Playoff Seeding Standings
| Pos | Team | G | W | L | Pct. | GB |
|---|---|---|---|---|---|---|
| 1 | Amsterdam Mohawks | 40 | 31 | 9 | .768 | -- |
| 2 | Saugerties Stallions | 39 | 27 | 12 | .692 | 3.5 |
| 3 | Jamestown Tarp Skunks | 43 | 28 | 15 | .651 | 4.5 |
| 4 | Utica Blue Sox | 41 | 24 | 17 | .585 | 7.5 |
| 5 | Auburn Doubledays | 45 | 26 | 19 | .578 | 7.5 |
| 6 | Geneva Red Wings | 41 | 23 | 18 | .561 | 8.5 |

===Description of playoffs===
The postseason for the 2021 season includes a playoff field of six teams, where the two teams with the best records would get a bye for the first round.
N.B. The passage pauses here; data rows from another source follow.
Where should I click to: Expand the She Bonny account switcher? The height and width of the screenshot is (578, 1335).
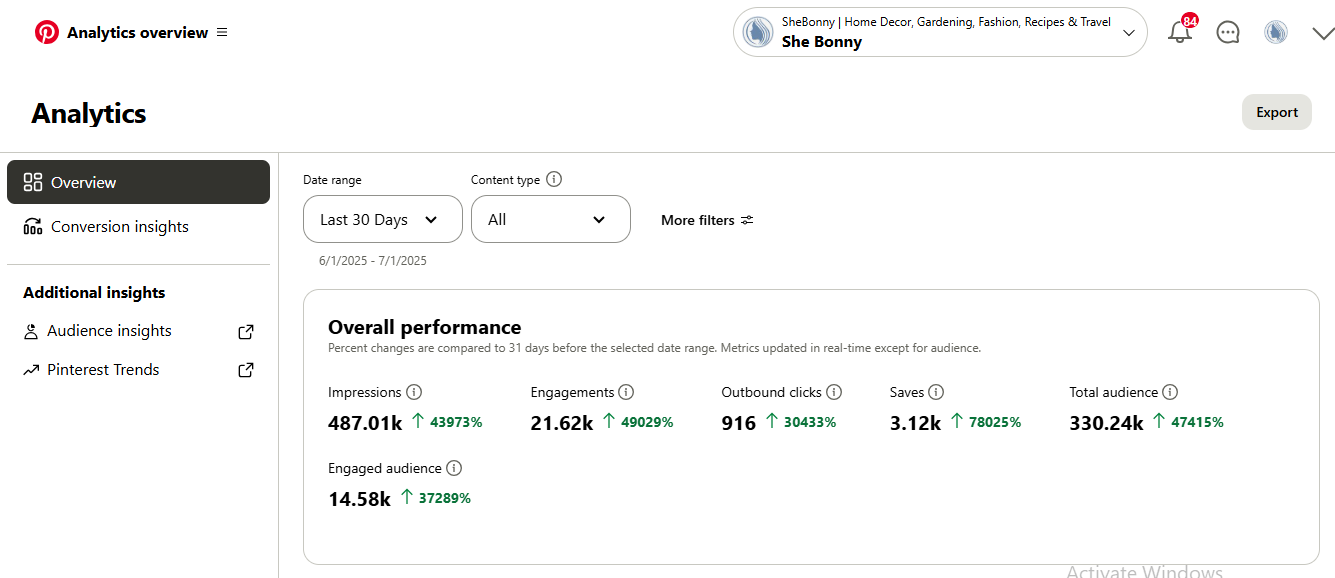940,32
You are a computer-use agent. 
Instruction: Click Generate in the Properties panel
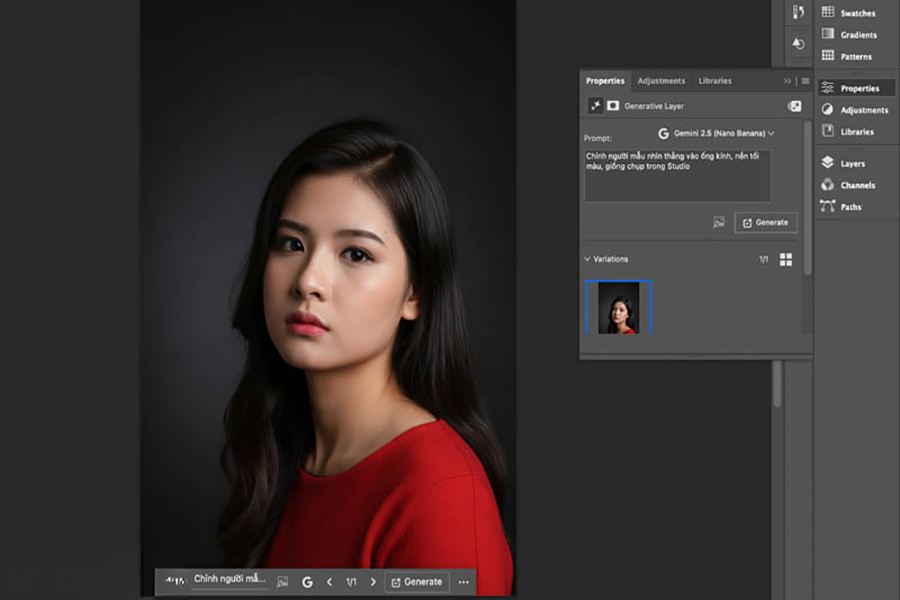pos(765,222)
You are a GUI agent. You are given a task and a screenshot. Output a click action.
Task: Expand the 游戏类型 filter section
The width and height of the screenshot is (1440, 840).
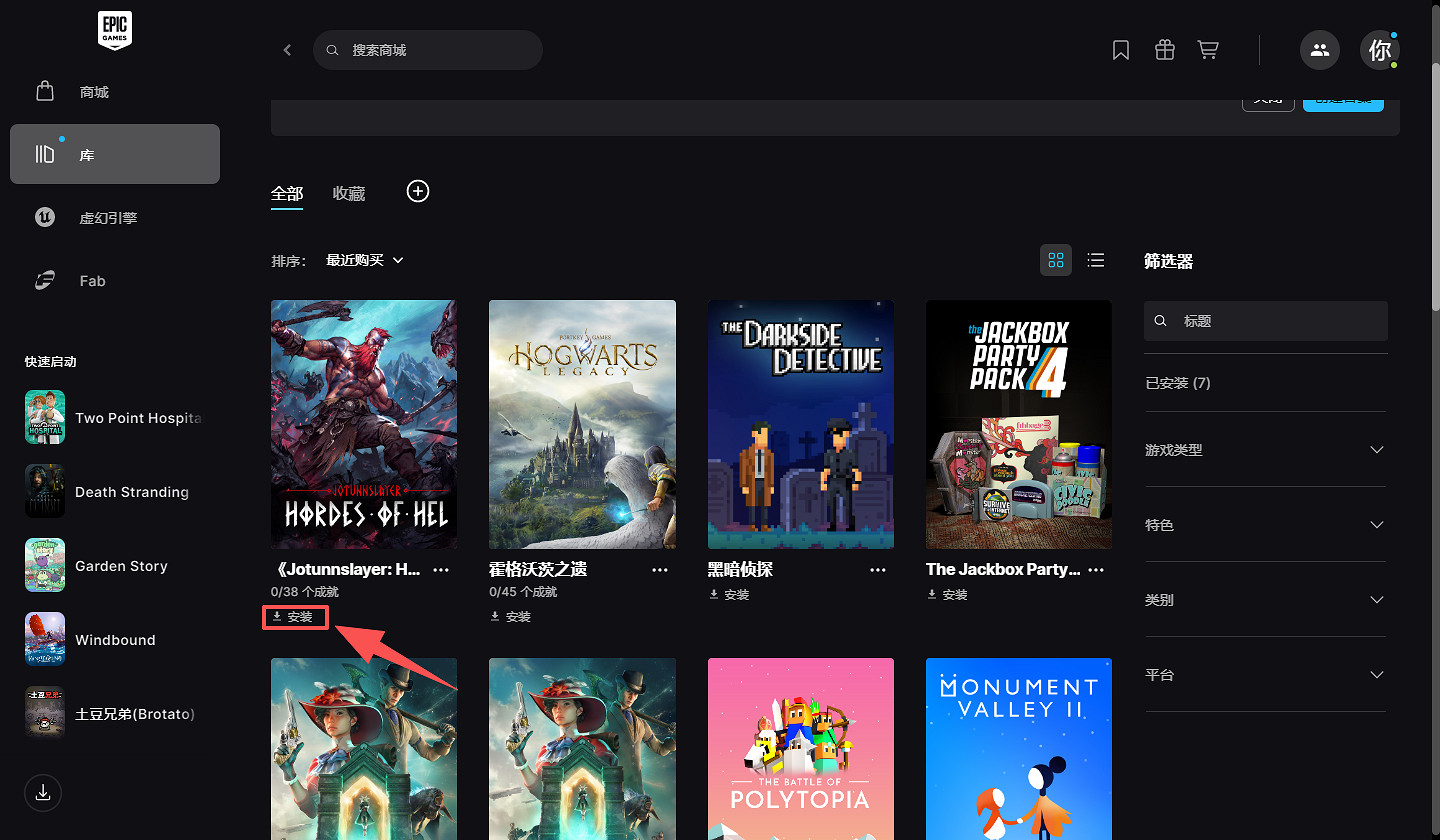point(1265,450)
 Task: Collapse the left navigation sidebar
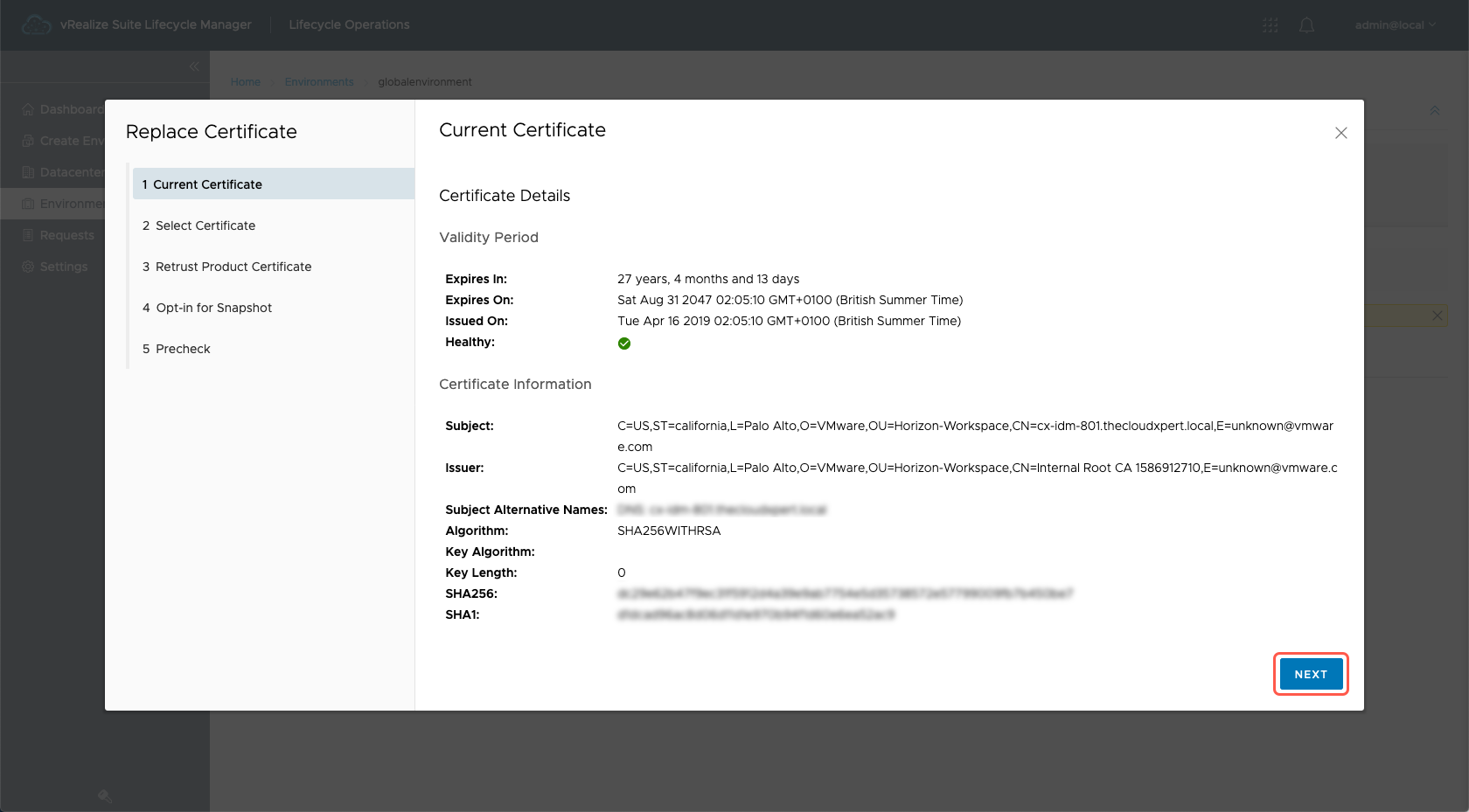click(x=194, y=66)
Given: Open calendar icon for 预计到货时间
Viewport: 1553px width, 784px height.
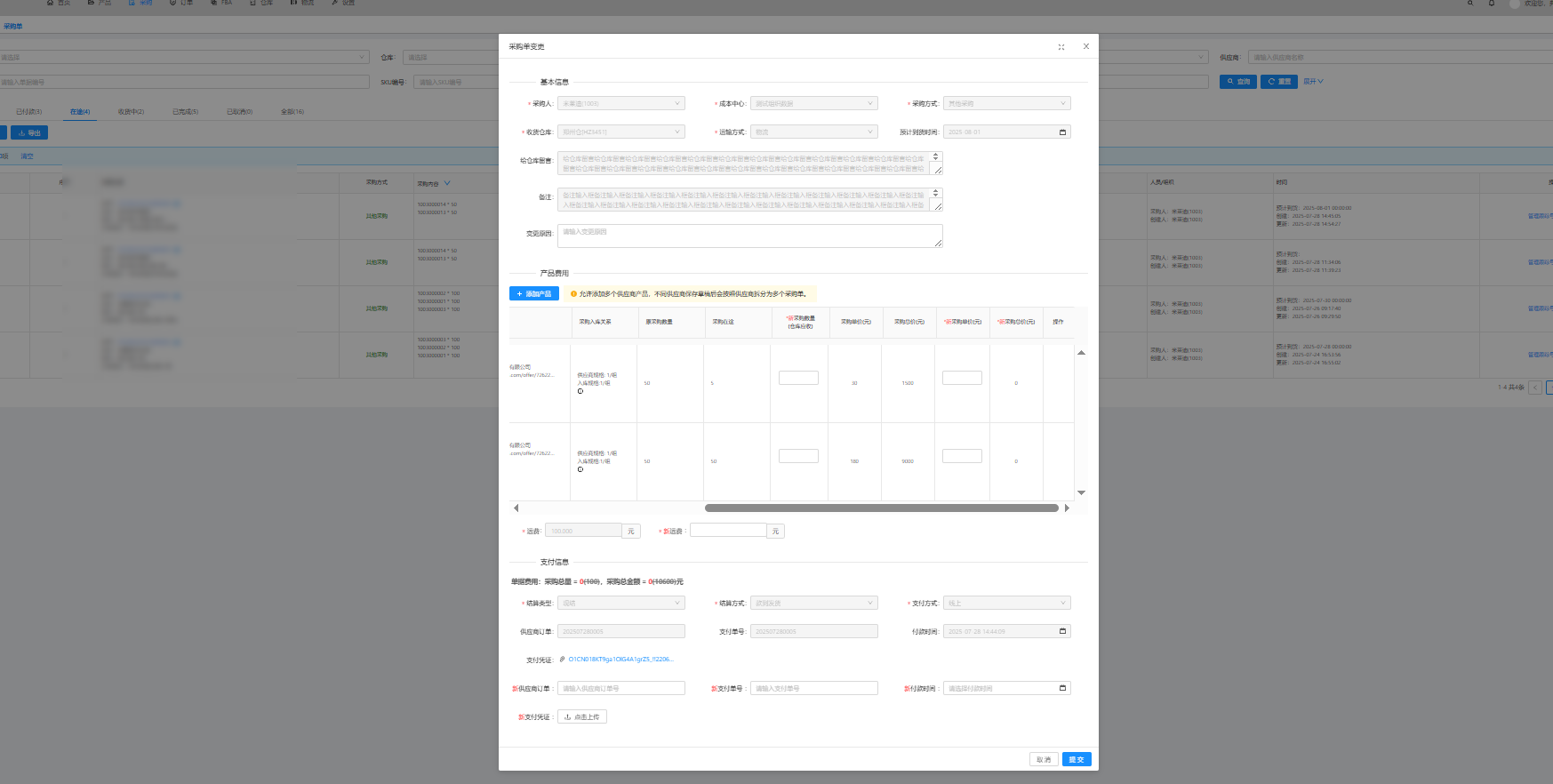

The quarter-final round is a one-game playoff series where the 4th seed hosts the 5th seed and the 3rd seed hosts the 6th seed. The semi-final round is a one-game playoff series where the 1st seed will host the winner of the 4th and 5th seed series, and the 2nd seed will host the winner of the 3rd and 6th seed series. Finally, in the PGCBL Championship series, it is a best of 3 series between the two remaining teams from the semi-final round with the higher seed hosting game 1 and 3 (if necessary) and the lower seed hosting game 2.